Shine Louise Houston: What if Hitchcock, Jarmusch, and Metzger Made Porn Films?
Porn has changed a lot since the so-called "Golden Age" of the 1970s and '80s. For one thing, it's a much less public undertaking. Once upon a time, watching a dirty film involved sitting in a theater with an audience. It was almost the same process as going to see Bullit or The Graduate, except without the popcorn and with more trenchcoats. The VCR moved porn into the home, but you still had to look across the counter into the eyes of a teenage rental clerk as you paid for Lesbian Spank Inferno, Vol. 8.
Shine Louise Houston
Now we have the Internet, millions of miles of globe-spanning fiber optic cable solely devoted to bringing you hot and cold running smut, 24 hours a day. Thanks to technology, your choice of material is strictly between you and your browser history.

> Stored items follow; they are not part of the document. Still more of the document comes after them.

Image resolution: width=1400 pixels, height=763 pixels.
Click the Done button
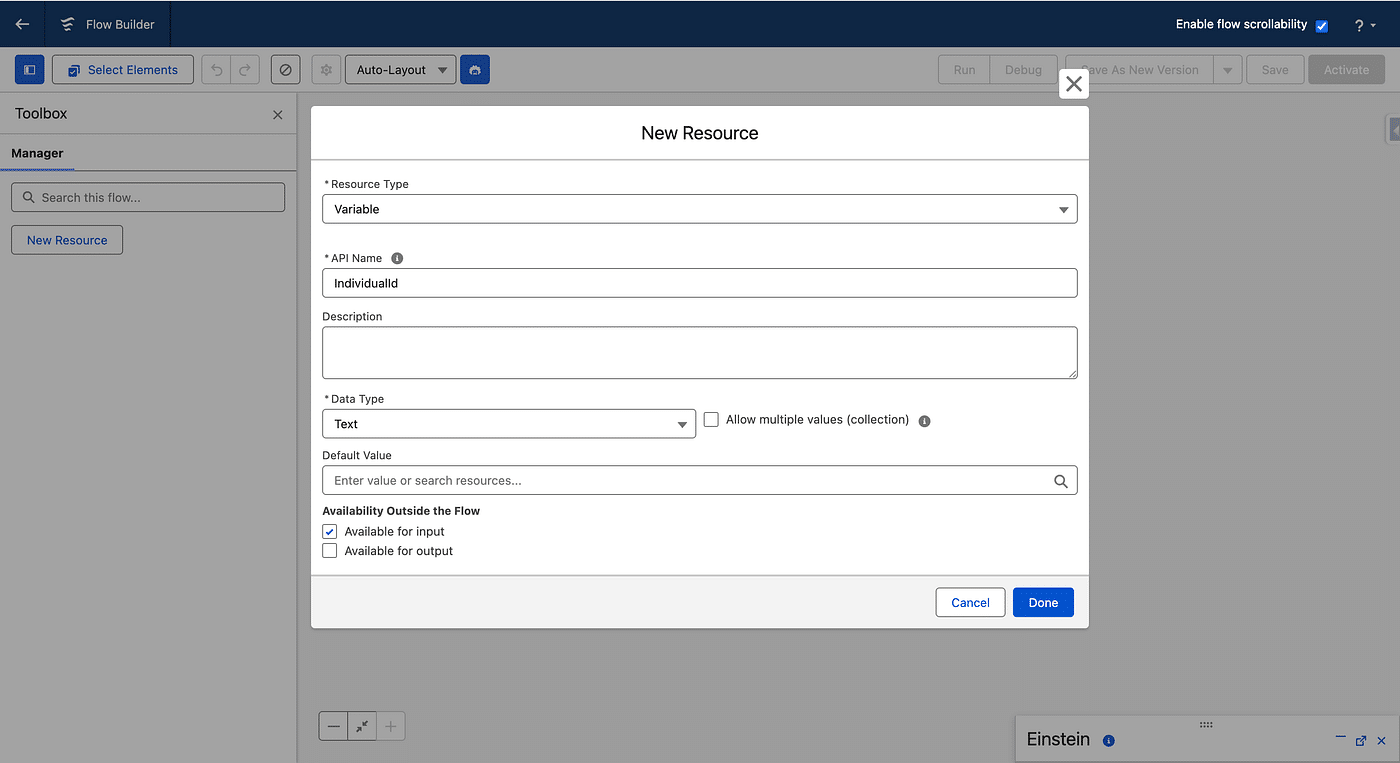click(1043, 602)
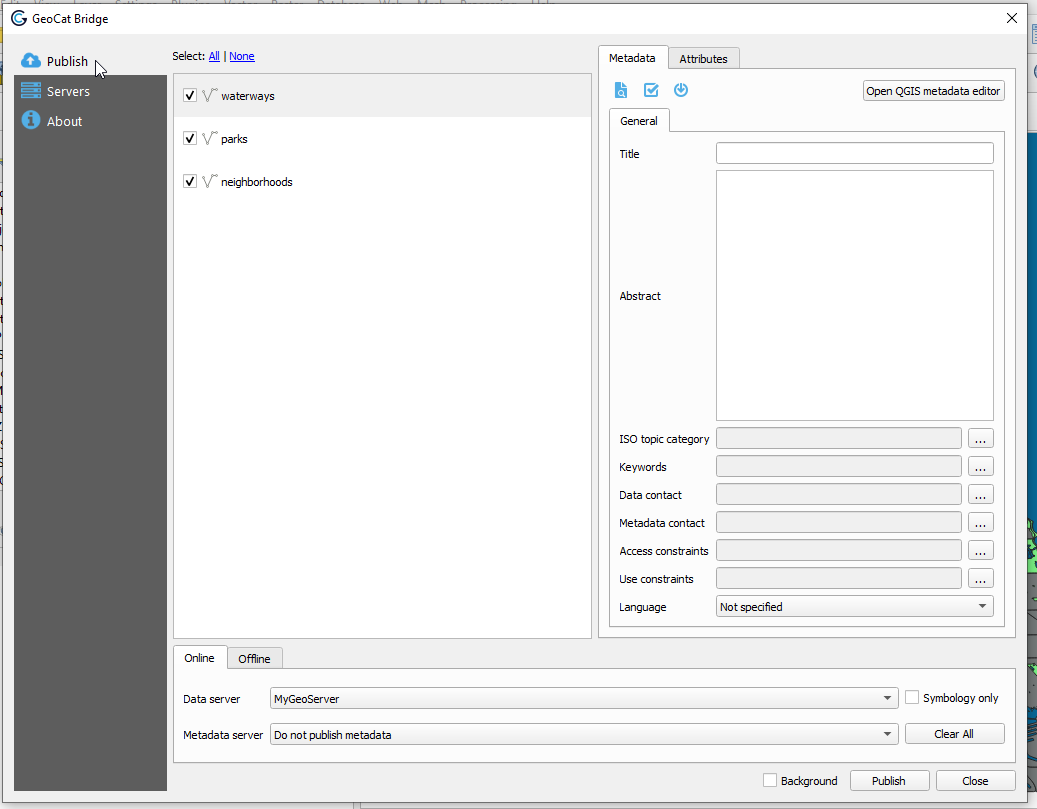The image size is (1037, 809).
Task: Click the import metadata download icon
Action: (x=681, y=90)
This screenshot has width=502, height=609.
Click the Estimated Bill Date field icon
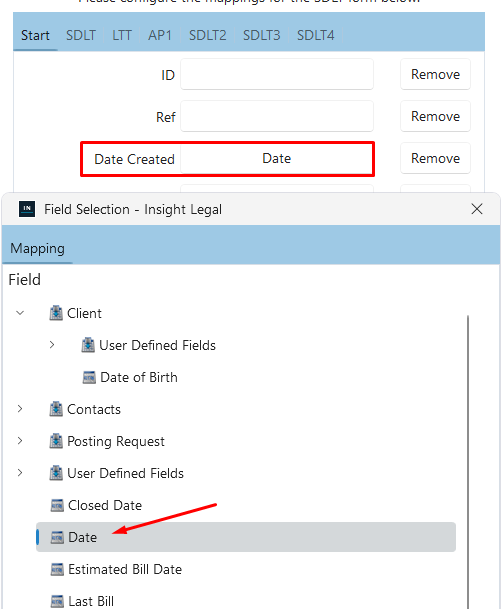click(x=57, y=569)
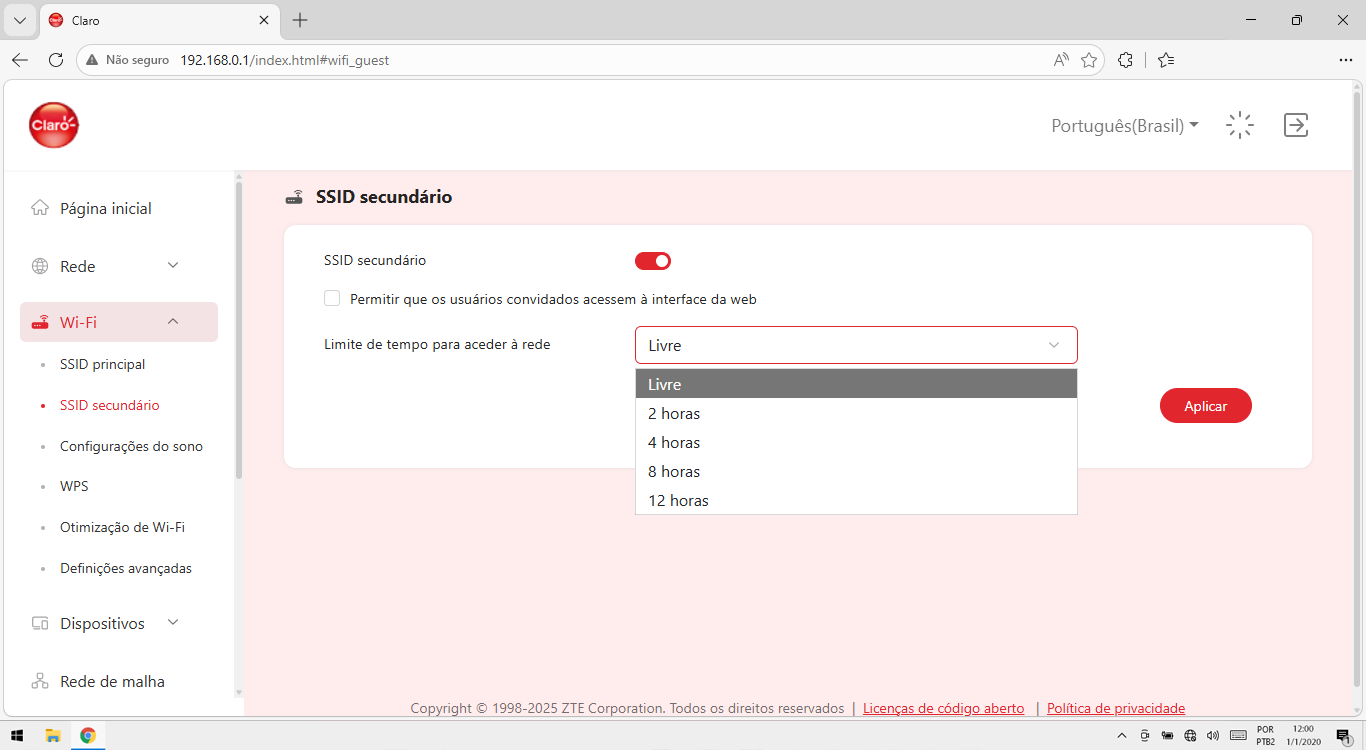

It's true that a lot of what comes out of the Internet is just the same old recycled crap; but it's also permanently queered the way we talk about sex and provided fertile ground for indie pornographers with their own visions. Shine Louise Houston's Pink and White Productions is one of the most acclaimed examples. Houston, who appears Wednesday as part of the Good Vibrations Indie Erotic Film Festival, entered the business intending to direct feature films. While she's done several, the most recent being a dyke boxing film called Champion, her most popular project has been The Crash Pad Series, an ongoing collection of free-form webisodes about a mysterious San Francisco apartment where random people show up to fuck. Pink and White embodies a style that's becoming more popular in porn: more gender fluidity, and bodies that look more like real people and less like Hollywood plastic surgery disasters. Queerness isn't a fetish or a freak show element for Houston or her contemporaries, but just a fact of life. Last year, Houston took things a step further when she launched Heavenly Spire, a site that explores masculine eroticism in biological as well as transgender men.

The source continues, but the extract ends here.